If the inverse agonist activity of a CTLA-4 ligand correlates with its ability to form a high-order CTLA-4 oligomer, then one should be able to generate inverse agonists of CTLA-4 by using recombinant versions of its natural ligands that force such an oligomerization. Two natural ligands of CTLA-4 have been reported to date: B7.1 and B7.2 (18, 19, 20). They have distinct profiles of expression and biochemical features, most importantly B7.1 has a higher affinity and avidity for CTLA-4 given its dimeric structure (21, 22, 23). Crystallographic data have suggested that ligation of CTLA-4 with B7.1, itself being a homodimer, may induce a lattice-like oligomer (17, 23, 24). With this in mind, we tested whether a soluble B7.1 and B7.2 (B7.1 Ig, B7.2 Ig) had inverse agonist properties on T cells expressing high levels of CTLA-4 on their cell surface.

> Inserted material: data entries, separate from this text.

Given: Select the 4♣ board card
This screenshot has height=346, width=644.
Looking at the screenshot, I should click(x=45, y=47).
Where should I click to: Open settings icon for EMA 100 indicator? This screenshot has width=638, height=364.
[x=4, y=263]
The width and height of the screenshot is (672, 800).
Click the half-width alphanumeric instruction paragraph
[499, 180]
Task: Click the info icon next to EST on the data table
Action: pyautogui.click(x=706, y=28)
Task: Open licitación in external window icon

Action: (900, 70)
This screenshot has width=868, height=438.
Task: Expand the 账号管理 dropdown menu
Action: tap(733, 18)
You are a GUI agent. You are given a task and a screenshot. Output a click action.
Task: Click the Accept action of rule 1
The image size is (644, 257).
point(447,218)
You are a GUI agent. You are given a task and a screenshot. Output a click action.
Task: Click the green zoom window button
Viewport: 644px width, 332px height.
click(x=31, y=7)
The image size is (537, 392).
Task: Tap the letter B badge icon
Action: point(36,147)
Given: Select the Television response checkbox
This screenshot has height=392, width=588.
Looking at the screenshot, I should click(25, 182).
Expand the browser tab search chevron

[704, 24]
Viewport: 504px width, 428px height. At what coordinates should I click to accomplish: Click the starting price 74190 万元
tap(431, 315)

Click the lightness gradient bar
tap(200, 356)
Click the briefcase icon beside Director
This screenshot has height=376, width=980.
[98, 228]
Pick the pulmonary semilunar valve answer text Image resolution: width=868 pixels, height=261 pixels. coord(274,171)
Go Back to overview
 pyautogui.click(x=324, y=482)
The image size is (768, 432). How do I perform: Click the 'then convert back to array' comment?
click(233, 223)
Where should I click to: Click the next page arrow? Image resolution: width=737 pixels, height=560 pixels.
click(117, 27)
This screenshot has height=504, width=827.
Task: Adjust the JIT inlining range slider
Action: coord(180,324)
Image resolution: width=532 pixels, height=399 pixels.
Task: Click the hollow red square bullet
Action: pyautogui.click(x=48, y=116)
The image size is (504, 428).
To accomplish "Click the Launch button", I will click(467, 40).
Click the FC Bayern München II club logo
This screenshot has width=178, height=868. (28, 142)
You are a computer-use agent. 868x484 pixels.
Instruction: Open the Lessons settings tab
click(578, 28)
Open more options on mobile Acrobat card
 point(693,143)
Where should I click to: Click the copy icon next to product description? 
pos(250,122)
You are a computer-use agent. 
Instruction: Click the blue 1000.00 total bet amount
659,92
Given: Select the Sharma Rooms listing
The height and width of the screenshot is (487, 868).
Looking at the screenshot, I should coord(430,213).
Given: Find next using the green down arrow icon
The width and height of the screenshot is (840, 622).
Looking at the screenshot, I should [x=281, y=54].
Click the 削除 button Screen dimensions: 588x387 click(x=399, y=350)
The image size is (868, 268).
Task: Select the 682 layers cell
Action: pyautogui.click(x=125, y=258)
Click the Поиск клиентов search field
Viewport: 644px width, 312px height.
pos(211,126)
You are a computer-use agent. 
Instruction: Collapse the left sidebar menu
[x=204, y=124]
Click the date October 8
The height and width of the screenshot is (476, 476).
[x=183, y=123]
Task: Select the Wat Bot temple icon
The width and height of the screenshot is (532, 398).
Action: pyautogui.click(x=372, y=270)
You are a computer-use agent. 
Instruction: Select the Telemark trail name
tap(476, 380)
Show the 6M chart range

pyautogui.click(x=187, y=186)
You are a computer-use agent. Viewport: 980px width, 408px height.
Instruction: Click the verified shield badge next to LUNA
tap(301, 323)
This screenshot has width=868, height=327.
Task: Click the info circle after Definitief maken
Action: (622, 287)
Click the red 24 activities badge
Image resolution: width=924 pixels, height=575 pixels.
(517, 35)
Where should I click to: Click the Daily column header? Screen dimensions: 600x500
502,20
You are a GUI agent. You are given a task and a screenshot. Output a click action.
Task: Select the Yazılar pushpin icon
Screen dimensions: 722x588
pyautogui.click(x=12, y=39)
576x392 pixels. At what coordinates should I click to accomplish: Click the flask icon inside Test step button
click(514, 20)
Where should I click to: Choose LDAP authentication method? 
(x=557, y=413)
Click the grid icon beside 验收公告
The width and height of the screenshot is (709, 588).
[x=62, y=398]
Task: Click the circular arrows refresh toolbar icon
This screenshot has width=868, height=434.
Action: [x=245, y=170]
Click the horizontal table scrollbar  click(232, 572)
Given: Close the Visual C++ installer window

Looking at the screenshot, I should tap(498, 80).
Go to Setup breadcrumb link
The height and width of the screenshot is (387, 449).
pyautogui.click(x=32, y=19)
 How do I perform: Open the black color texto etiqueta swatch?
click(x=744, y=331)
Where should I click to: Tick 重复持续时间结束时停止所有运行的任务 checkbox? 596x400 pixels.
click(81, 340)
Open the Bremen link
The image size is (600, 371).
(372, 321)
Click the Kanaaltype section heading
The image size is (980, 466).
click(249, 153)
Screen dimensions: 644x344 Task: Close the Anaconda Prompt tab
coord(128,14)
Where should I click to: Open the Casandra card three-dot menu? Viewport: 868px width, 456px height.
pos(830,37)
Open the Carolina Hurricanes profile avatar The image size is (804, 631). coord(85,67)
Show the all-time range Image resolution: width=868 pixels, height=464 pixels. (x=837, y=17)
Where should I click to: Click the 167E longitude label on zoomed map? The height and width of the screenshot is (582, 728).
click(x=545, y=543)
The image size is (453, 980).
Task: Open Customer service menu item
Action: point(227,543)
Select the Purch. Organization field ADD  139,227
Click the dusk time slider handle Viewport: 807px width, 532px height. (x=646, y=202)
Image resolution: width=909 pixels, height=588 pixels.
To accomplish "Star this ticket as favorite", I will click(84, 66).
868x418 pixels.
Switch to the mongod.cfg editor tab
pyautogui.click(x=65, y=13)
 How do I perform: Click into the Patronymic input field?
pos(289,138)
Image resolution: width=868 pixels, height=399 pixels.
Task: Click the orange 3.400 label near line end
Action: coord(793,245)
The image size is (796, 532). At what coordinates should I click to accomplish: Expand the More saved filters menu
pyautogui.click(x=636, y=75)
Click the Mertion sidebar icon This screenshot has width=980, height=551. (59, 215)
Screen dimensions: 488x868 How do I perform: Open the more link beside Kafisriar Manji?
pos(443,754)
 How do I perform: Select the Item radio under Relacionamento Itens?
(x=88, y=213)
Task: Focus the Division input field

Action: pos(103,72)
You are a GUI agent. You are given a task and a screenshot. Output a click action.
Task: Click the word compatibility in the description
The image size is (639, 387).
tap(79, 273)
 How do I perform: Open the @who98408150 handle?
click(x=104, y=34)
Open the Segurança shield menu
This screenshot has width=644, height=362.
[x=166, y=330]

We examined the ability of B7 molecules to induce the formation of a high-order CTLA-4 oligomer similar to that induced by 24:26. We found that engagement of CTLA-4 with soluble B7.1 Ig resulted in the formation of such an oligomer as detected by redistribution of CTLA-4 to the insoluble fraction (Fig. 4,A). In contrast, soluble B7.2 Ig was not able to induce the formation of such an oligomer (Fig. 4,A). Membrane-bound B7.1 and B7.2 molecules, expressed on LG-2 cells, as shown in Fig. 4,B, were not able to induce such an oligomer either in the presence or absence of superantigen stimulation (Fig. 4 A).

FIGURE 4.

Soluble B7.1 Ig can act as an inverse agonist of CTLA-4. A, Y165F CTLA-4 Jurkat T cells were treated overnight with doxycycline and further stimulated with 24:26 (100 and 10 μg/ml), B7.1 Ig (10 μg/ml), B7.2 Ig (10 μg/ml), and LG-2 cells in the absence or presence of SEE (10 ng/ml). Soluble and insoluble samples were prepared and immunoblotted for CTLA-4. B, LG-2 cells express B7 molecules. The expression of B7.1 and B7.2 on LG-2 cells was measured by flow cytometry (thick line, B7.1 or B7.2; shaded profile, isotype-matched Ab). C, Y165F CTLA-4 Jurkat T cells were treated with or without doxycycline and further stimulated with or without 24:26 (10 μg/ml), B7.1 Ig (10 μg/ml), B7.2 Ig (10 μg/ml), and LG-2 cells alone for 48 h at 37°C. IL-2 production from the harvested supernatants was measured by ELISA. **, p < 0.01; ***, p < 0.001.

FIGURE 4.

Soluble B7.1 Ig can act as an inverse agonist of CTLA-4. A, Y165F CTLA-4 Jurkat T cells were treated overnight with doxycycline and further stimulated with 24:26 (100 and 10 μg/ml), B7.1 Ig (10 μg/ml), B7.2 Ig (10 μg/ml), and LG-2 cells in the absence or presence of SEE (10 ng/ml). Soluble and insoluble samples were prepared and immunoblotted for CTLA-4. B, LG-2 cells express B7 molecules. The expression of B7.1 and B7.2 on LG-2 cells was measured by flow cytometry (thick line, B7.1 or B7.2; shaded profile, isotype-matched Ab). C, Y165F CTLA-4 Jurkat T cells were treated with or without doxycycline and further stimulated with or without 24:26 (10 μg/ml), B7.1 Ig (10 μg/ml), B7.2 Ig (10 μg/ml), and LG-2 cells alone for 48 h at 37°C. IL-2 production from the harvested supernatants was measured by ELISA. **, p < 0.01; ***, p < 0.001.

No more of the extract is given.